(Supplied material begins)

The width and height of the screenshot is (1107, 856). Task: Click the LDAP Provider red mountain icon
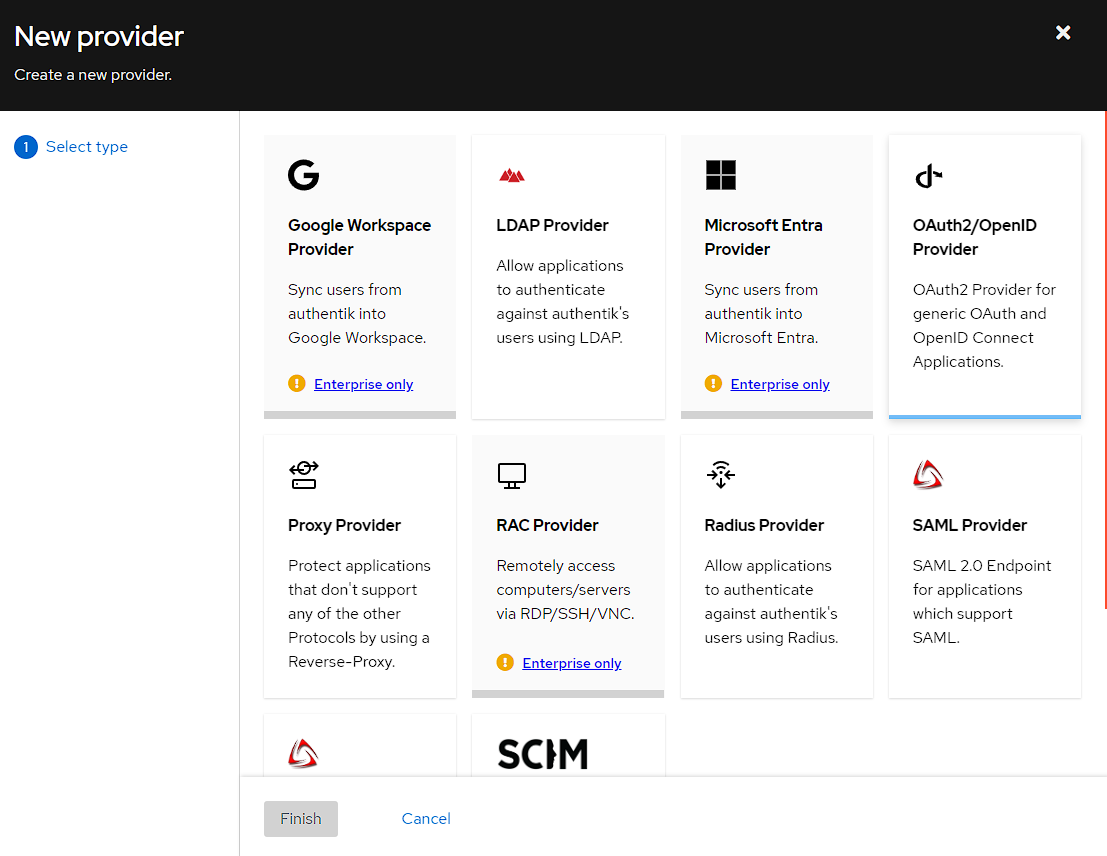512,176
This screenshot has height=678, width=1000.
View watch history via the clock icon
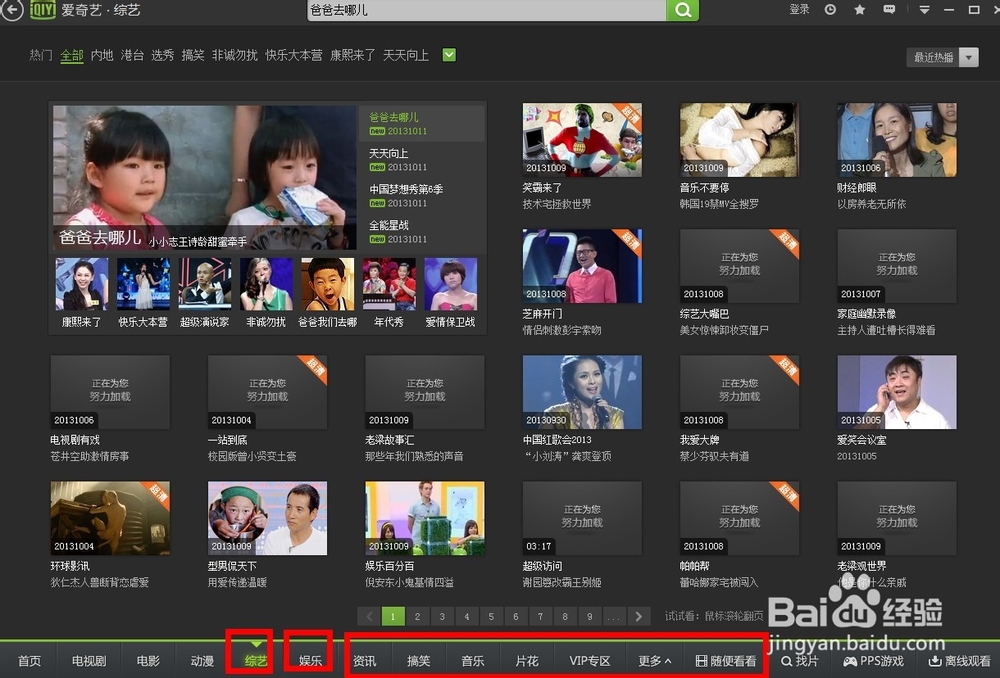point(830,10)
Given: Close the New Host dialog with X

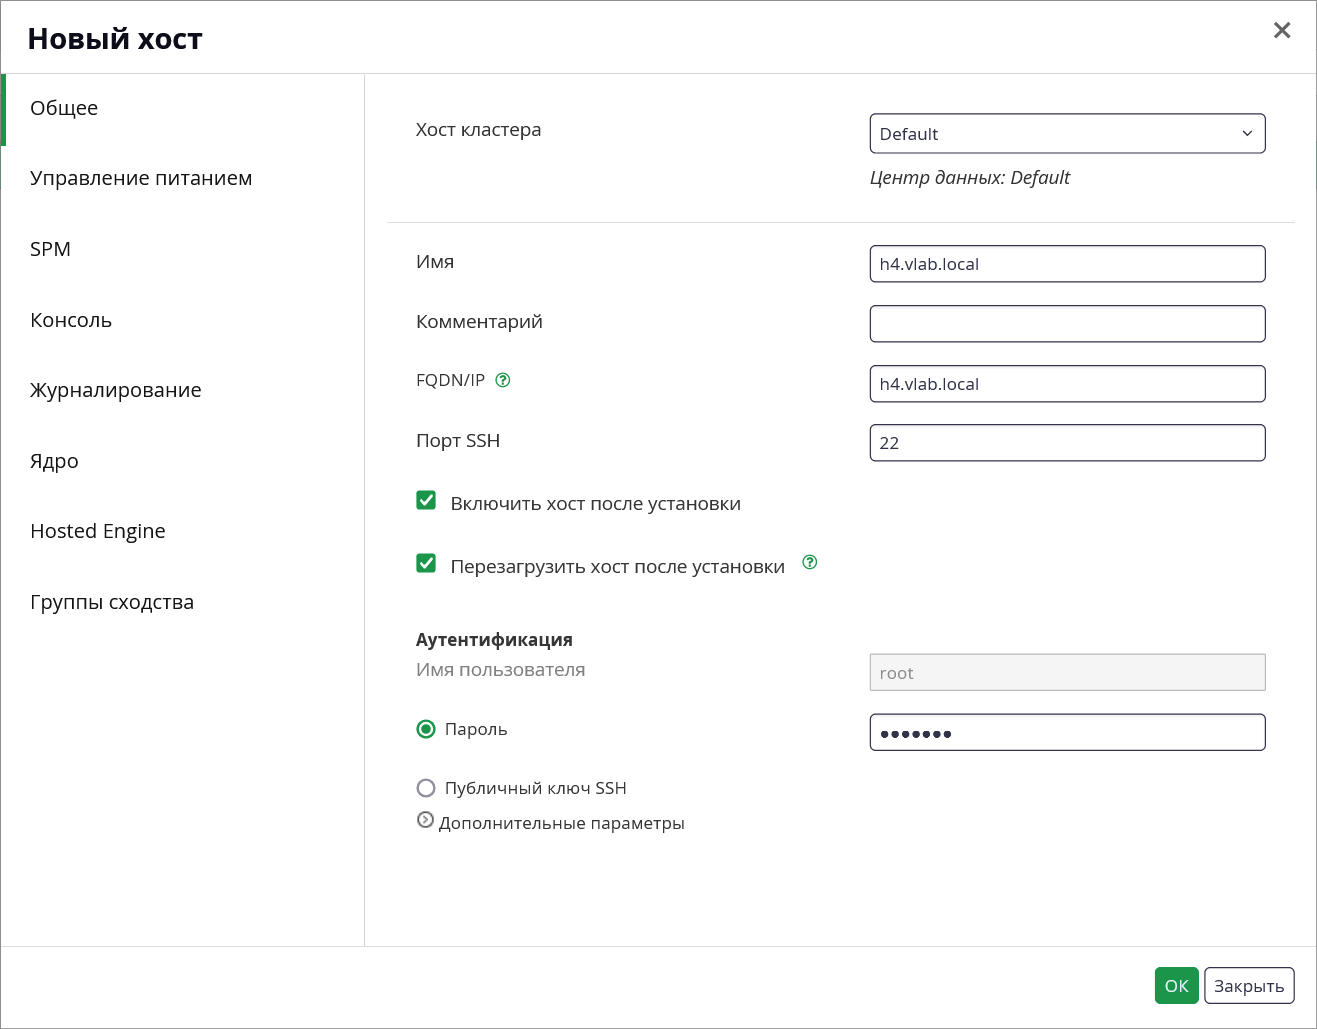Looking at the screenshot, I should 1282,30.
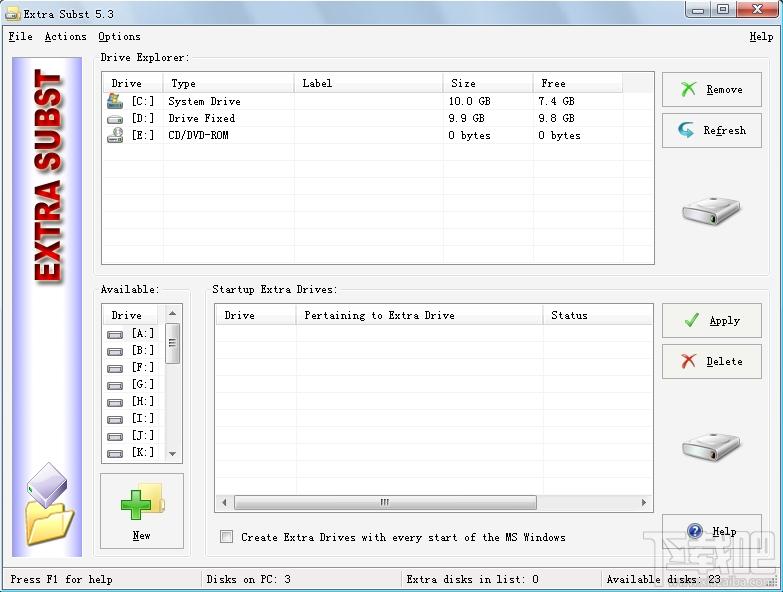Viewport: 783px width, 592px height.
Task: Open the Options menu
Action: 119,36
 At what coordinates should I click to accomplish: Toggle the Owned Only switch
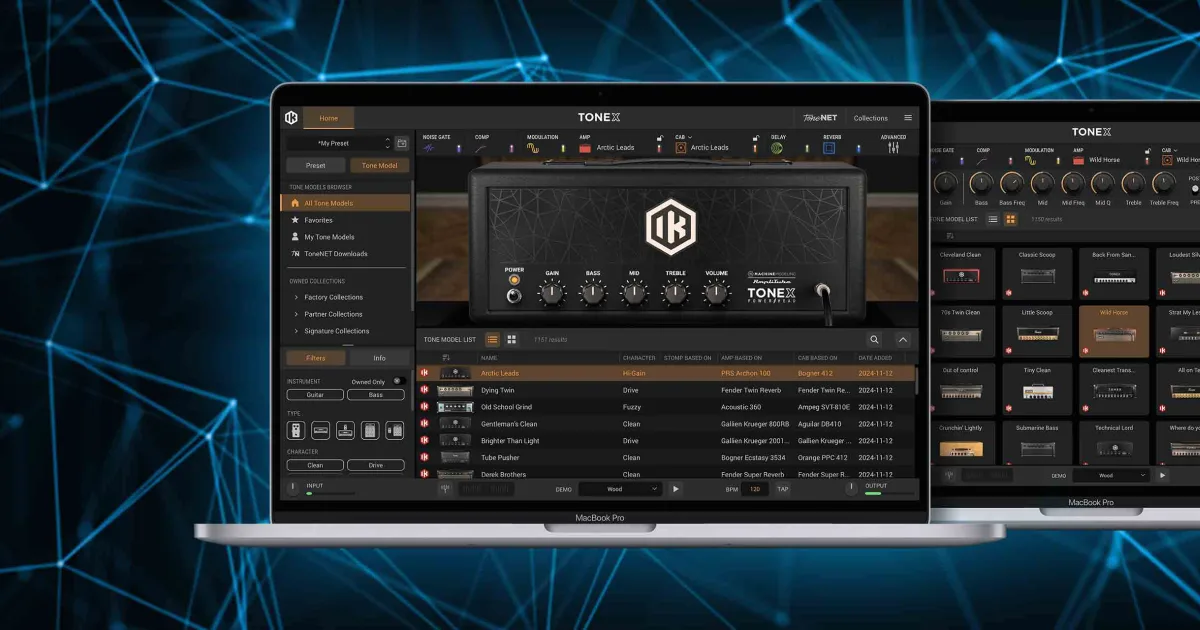[397, 381]
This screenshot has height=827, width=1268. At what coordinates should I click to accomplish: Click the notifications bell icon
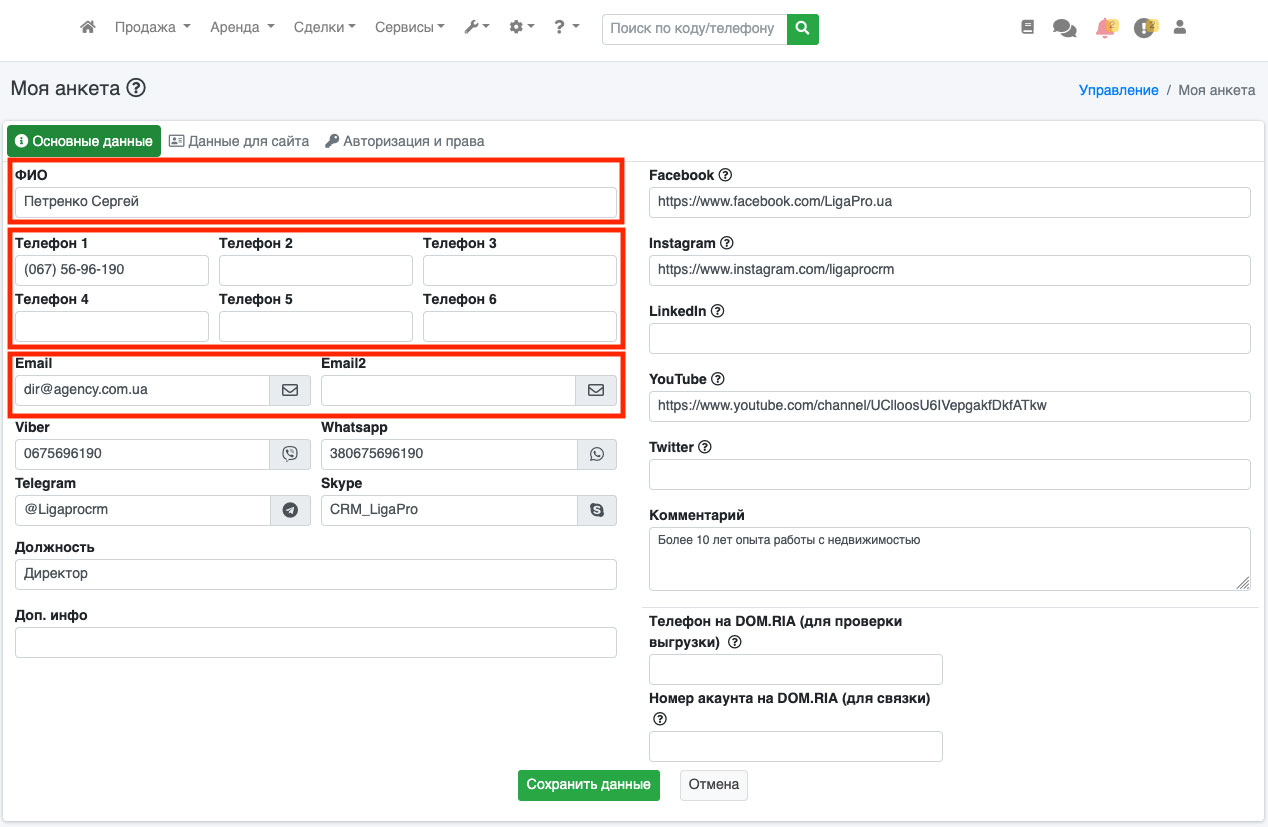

(Supplied material ends)

● Exercise objective:
Write out all of the data above exactly, pictures excluded.

● Finished exercise:
The width and height of the screenshot is (1107, 856). Task: Click the LDAP Provider red mountain icon
512,176
This screenshot has height=678, width=1000.
View watch history via the clock icon
point(830,10)
Given: Close the New Host dialog with X

Looking at the screenshot, I should 1282,30.
Viewport: 783px width, 592px height.
Task: Open the Options menu
Action: 119,36
 At what coordinates should I click to accomplish: Toggle the Owned Only switch
[397, 381]
This screenshot has height=827, width=1268. At what coordinates should I click to accomplish: Click the notifications bell icon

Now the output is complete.